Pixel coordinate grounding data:
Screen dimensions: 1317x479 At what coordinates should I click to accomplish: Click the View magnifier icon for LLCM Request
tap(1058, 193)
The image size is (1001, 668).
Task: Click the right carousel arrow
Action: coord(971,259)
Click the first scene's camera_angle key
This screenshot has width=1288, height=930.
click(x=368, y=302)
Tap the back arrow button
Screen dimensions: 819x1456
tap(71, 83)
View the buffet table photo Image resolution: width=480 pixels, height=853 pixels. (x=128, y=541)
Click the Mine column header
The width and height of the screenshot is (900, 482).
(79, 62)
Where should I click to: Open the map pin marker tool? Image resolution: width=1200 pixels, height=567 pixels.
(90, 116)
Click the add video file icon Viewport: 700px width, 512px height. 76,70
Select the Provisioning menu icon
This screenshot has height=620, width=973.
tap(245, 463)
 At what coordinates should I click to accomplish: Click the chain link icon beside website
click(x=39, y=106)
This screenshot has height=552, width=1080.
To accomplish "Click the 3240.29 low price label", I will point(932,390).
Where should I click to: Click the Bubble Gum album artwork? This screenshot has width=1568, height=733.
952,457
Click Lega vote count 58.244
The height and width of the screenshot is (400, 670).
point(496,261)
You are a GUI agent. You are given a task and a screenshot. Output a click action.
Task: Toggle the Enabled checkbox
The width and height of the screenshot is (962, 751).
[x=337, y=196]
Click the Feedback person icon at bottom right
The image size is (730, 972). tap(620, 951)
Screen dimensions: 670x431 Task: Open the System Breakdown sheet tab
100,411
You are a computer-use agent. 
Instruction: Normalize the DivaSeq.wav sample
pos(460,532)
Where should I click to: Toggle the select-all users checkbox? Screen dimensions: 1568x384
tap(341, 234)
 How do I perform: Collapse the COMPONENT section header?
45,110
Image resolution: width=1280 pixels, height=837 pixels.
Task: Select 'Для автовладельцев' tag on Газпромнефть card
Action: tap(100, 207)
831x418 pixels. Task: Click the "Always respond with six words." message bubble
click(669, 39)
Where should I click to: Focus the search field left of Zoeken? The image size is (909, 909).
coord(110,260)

Exercise instructions: Please retype the entries above in full, exactly as they stand.

Reply to the exercise:
Screen dimensions: 1317x479 At what coordinates should I click to accomplish: Click the View magnifier icon for LLCM Request
tap(1058, 193)
The image size is (1001, 668).
Task: Click the right carousel arrow
Action: coord(971,259)
Click the first scene's camera_angle key
This screenshot has width=1288, height=930.
click(x=368, y=302)
Tap the back arrow button
Screen dimensions: 819x1456
tap(71, 83)
View the buffet table photo Image resolution: width=480 pixels, height=853 pixels. (x=128, y=541)
Click the Mine column header
The width and height of the screenshot is (900, 482).
(79, 62)
Where should I click to: Open the map pin marker tool? Image resolution: width=1200 pixels, height=567 pixels.
(90, 116)
Click the add video file icon Viewport: 700px width, 512px height. 76,70
Select the Provisioning menu icon
This screenshot has height=620, width=973.
tap(245, 463)
 At what coordinates should I click to accomplish: Click the chain link icon beside website
click(x=39, y=106)
This screenshot has height=552, width=1080.
To accomplish "Click the 3240.29 low price label", I will point(932,390).
Where should I click to: Click the Bubble Gum album artwork? This screenshot has width=1568, height=733.
952,457
Click Lega vote count 58.244
The height and width of the screenshot is (400, 670).
point(496,261)
You are a GUI agent. You are given a task and a screenshot. Output a click action.
Task: Toggle the Enabled checkbox
The width and height of the screenshot is (962, 751).
[x=337, y=196]
Click the Feedback person icon at bottom right
The image size is (730, 972). tap(620, 951)
Screen dimensions: 670x431 Task: Open the System Breakdown sheet tab
100,411
You are a computer-use agent. 
Instruction: Normalize the DivaSeq.wav sample
pos(460,532)
Where should I click to: Toggle the select-all users checkbox? Screen dimensions: 1568x384
tap(341, 234)
 How do I perform: Collapse the COMPONENT section header?
45,110
Image resolution: width=1280 pixels, height=837 pixels.
Task: Select 'Для автовладельцев' tag on Газпромнефть card
Action: tap(100, 207)
831x418 pixels. Task: Click the "Always respond with six words." message bubble
click(669, 39)
Where should I click to: Focus the search field left of Zoeken? The image size is (909, 909).
coord(110,260)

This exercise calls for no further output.